3

I am trying to do some performance optimization for Spark job using bucketing technique. I am reading .parquet and .csv files and do some transformations. After I am doing bucketing and join two DataFrames. Then I am writing joined DF to parquet but I have an empty file of ~500B instead of 500Mb.

  • Cloudera (cdh5.15.1)
  • Spark 2.3.0
  • Blob

    val readParquet = spark.read.parquet(inputP)
    readParquet
        .write
        .format("parquet")
        .bucketBy(23, "column")
        .sortBy("column")
        .mode(SaveMode.Overwrite)
        .saveAsTable("bucketedTable1")
    
    val firstTableDF = spark.table("bucketedTable1")
    
    val readCSV = spark.read.csv(inputCSV)
    readCSV
        .filter(..)
        .ordrerBy(someColumn)
    
        .write
        .format("parquet")
        .bucketBy(23, "column")

--------------------------------------------------

GIVEN PROBLEM A -
Return the section of the Spark bucketing question that begins at the words "val readParquet = spark.read.parquet(inputP)" and ends after "readCSV = spark.read.csv(inputCSV)".
GIVEN PROBLEM B -
Supply the next part of the Spark bucketing question, starting right after its last line.
The items that come next have no role in what is asked here.

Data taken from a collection
--------------------------------------------------

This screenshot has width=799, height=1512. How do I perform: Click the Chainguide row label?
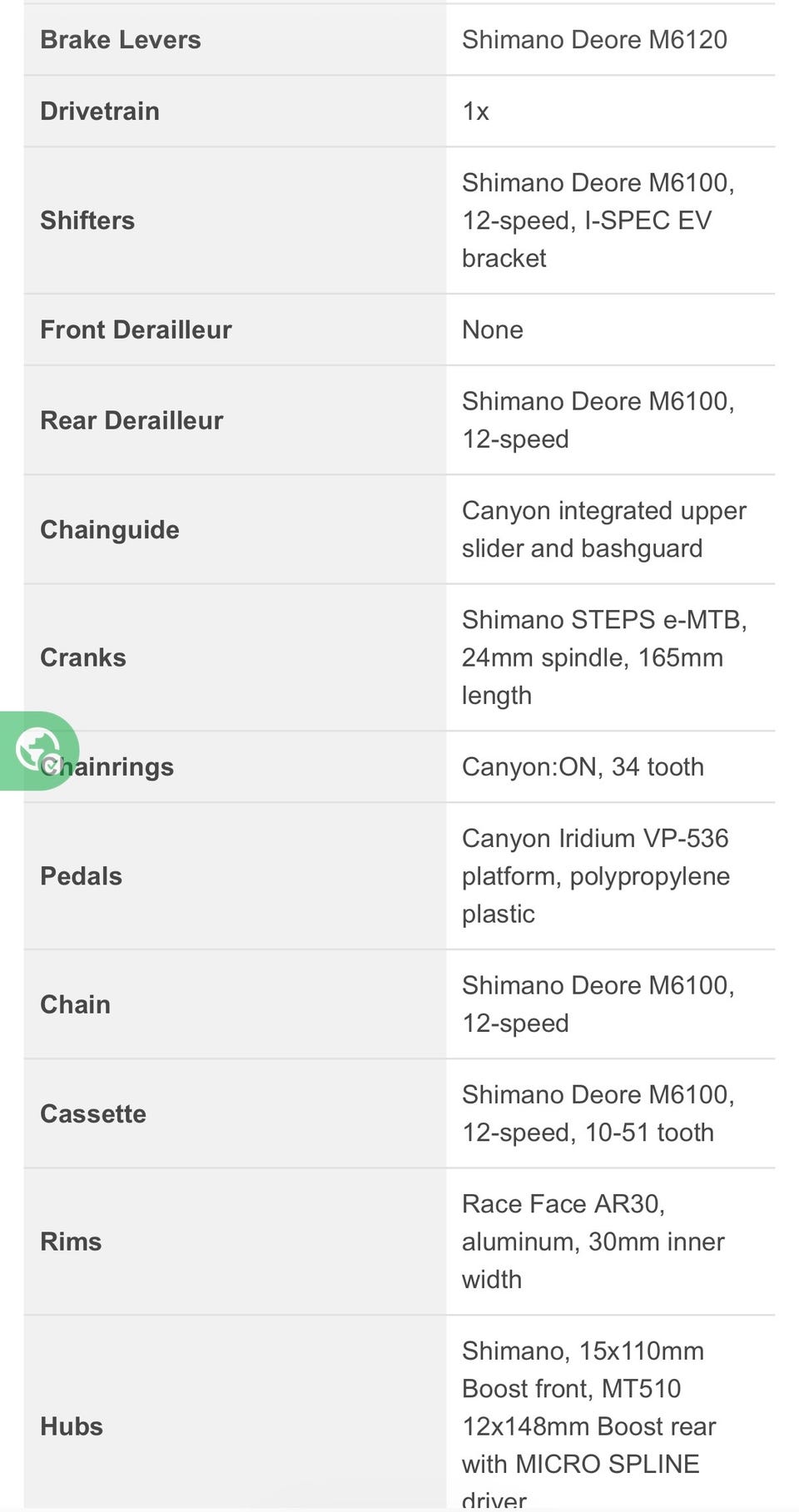click(110, 530)
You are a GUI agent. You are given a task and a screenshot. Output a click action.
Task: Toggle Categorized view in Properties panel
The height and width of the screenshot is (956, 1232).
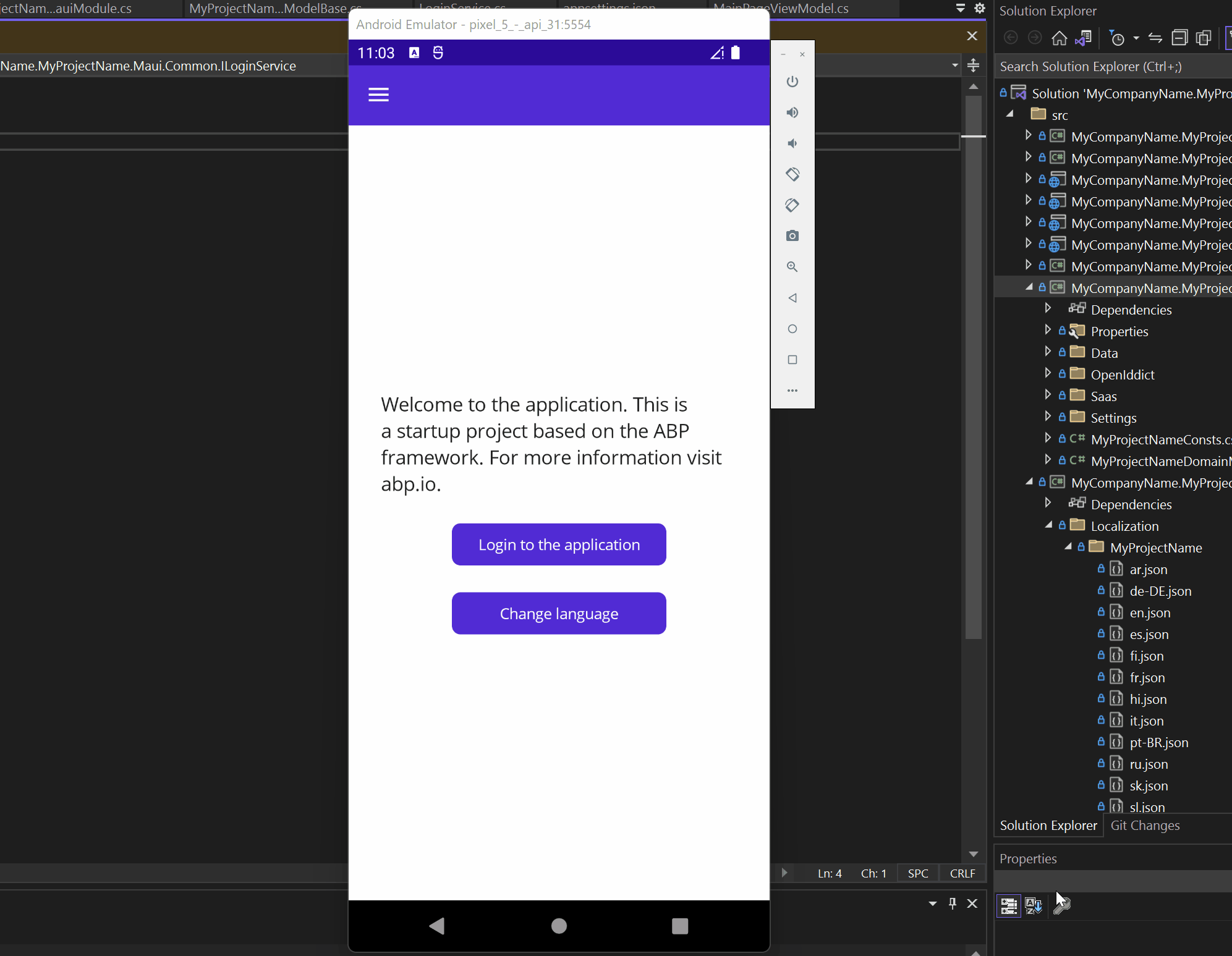[x=1009, y=906]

--------------------------------------------------

OUTPUT A -
val readParquet = spark.read.parquet(inputP)
    readParquet
        .write
        .format("parquet")
        .bucketBy(23, "column")
        .sortBy("column")
        .mode(SaveMode.Overwrite)
        .saveAsTable("bucketedTable1")
    
    val firstTableDF = spark.table("bucketedTable1")
    
    val readCSV = spark.read.csv(inputCSV)

OUTPUT B -
        .sortBy("column")
        .mode(SaveMode.Overwrite)
        .saveAsTable("bucketedTable2")
    
    val secondTableDF = spark.table("bucketedTable2")
    
    val resultDF = secondTableDF
        .join(firstTableDF, Seq("column"), "fullouter")
        .
        .
    resultDF
        .coalesce(1)
        .write
        .mode(SaveMode.Overwrite)
        .parquet(output)
    

When I launch Spark job in command line using ssh I have correct result, ~500Mb parquet file which I can see using Hive. If I run the same job using oozie workflow I have an empty file (~500 Bytes). When I do .show() on my resultDF I can see the data but I have empty parquet file.

+-----------+---------------+----------+
|       col1|          col2 |      col3|
+-----------+---------------+----------+
|33601234567|208012345678910|       LOL|
|33601234567|208012345678910|       LOL|
|33601234567|208012345678910|       LOL|

There is no problem writing to parquet when I am not saving data as a table. It occurs only with DF created from table.

Any suggestions ?

Thanks in advance for any thoughts!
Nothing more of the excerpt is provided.